Query load balancing

PgCat can automatically load balance Postgres queries between multiple replicas. Clients connect to a single PgCat instance, which pretends to be a Postgres database, while the pooler manages its own connections to the replicas.

The queries are evenly distributed to all available servers using one of the three supported load balancing strategies: random, round robin, or least active connections.

Random load balancing picks a replica using a random number generator. Round robin counts queries and sends them to replicas in order. Least active connections picks the replica with the least number of actively running queries.

Which load balancing strategy to choose depends on the workload and the number of replicas. Random, on average, is the most fair strategy, and we recommended it for most workloads.

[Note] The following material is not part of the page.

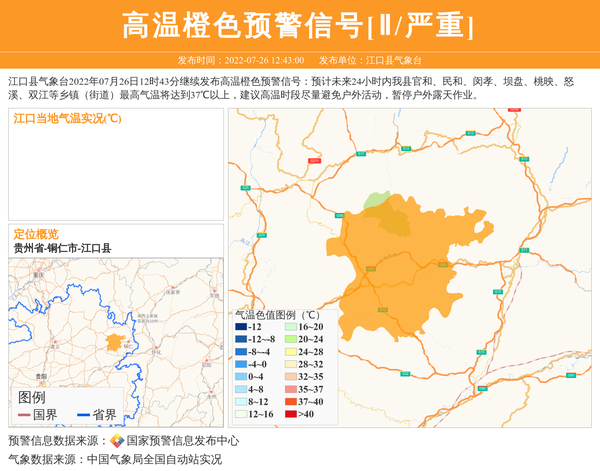This screenshot has height=471, width=600.
Task: Click the 定位概览 panel heading
Action: 36,233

Round robin assumes all queries have equal cost and all replicas have equal capacity to service requests. If that's the case, round robin can improve workload distribution over random query distribution.

Least active connections assumes queries have different costs and replicas have different capacity, and could improve performance over round robin, by evenly spreading the load across replicas of different sizes.

High availability

Just like any other modern load balancer, PgCat supports health checks and failover. It maintains an internal map of healthy and unavailable replicas, and makes sure queries are only routed to healthy instances.

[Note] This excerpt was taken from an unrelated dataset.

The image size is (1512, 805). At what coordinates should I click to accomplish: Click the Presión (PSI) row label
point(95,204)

If a replica fails a health check, it is banned from serving additional traffic for a configurable amount of time. This significantly reduces errors in production when instance hardware inevitably fails.

Broken replicas are checked again after the traffic ban expires, and if they continue to fail, are prevented from serving queries. If a replica is permanently down, it's best to remove it from the configuration to avoid any intermittent errors.

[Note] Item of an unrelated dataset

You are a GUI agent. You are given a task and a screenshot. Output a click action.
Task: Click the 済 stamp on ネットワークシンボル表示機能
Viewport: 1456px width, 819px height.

High availability is important for production deployments because database errors are typically not recoverable. The only way to have a working application is to have a running database; placing PgCat in front of multiple machines increases the overall availability of the system.

Read/write query separation

A typical application reads data much more frequently than writes it. To help scale read workloads, PostgreSQL deployments add read replicas which can serve SELECT queries.

PgCat is able to inspect queries and determine if the query is a SELECT which, most of the time, will read data, or a write query like an INSERT or UPDATE.

If PgCat is configured with both the primary and replicas, it will route all read queries to the replicas, while making sure write queries are sent to the primary.

Removing read traffic from the primary can help scale it beyond its normal capacity, and can also help with high availability, as the primary is typically the most loaded instance in a deployment. No application modifications are required to take advantage of this functionality, so ORMs like Rails, Django and others don't need any special configuration or query annotations.

Sharding

Sharding allows to horizontally scale database workloads of all kinds, including writes. The data is evenly split into pieces and each piece is placed onto a different server. The query traffic is then equally split between the shards, as the application usage increases over time.

Since PgCat inspects every query, it's able to extract the sharding key (typically a table column) from the query and route the query to the right shard.

Both read and write queries are supported, as long as the sharding key is specified. If that's not the case, PgCat will execute queries against all shards in parallel, combine the results, and return all of them as part of the same request.

While multi-shard queries are generally not recommended to scale typical workloads, they can be very useful in scatter-gather algorithms, like vector similarity search and ranking. Having the ability to talk to multiple servers simultaneously can scale database performance linearly with the size of the data.

If the sharding key is not readily available, query metadata can be added to instruct PgCat to route the query to a specific shard. This requires the client to add annotations manually, which isn't scalable but can be a good workaround when no other option is available.

Multithreading

PgCat is written in Rust using Tokio, which allows it to use all the CPU cores if more than one is available. This simplifies deployments in environments with large transactional workloads, by requiring only one instance of PgCat per machine.

This architecture allows to offload more work to the pooler which otherwise would have to be implemented in the clients, without blocking access the database. For example, if we wanted to perform some CPU-intensive workload for some queries, we are able to do so for multiple client queries, concurrently.

Additional standard features

In addition to novel features that PgCat introduces to Postgres deployments, it supports all the standard features expected from a pooler:

Authentication, multiple users and databases
TLS encryption
Zero downtime configuration changes
Statistics and an admin database for monitoring and management
Transaction and session query mode

and many more. For a full list, take a look at our GitHub repository.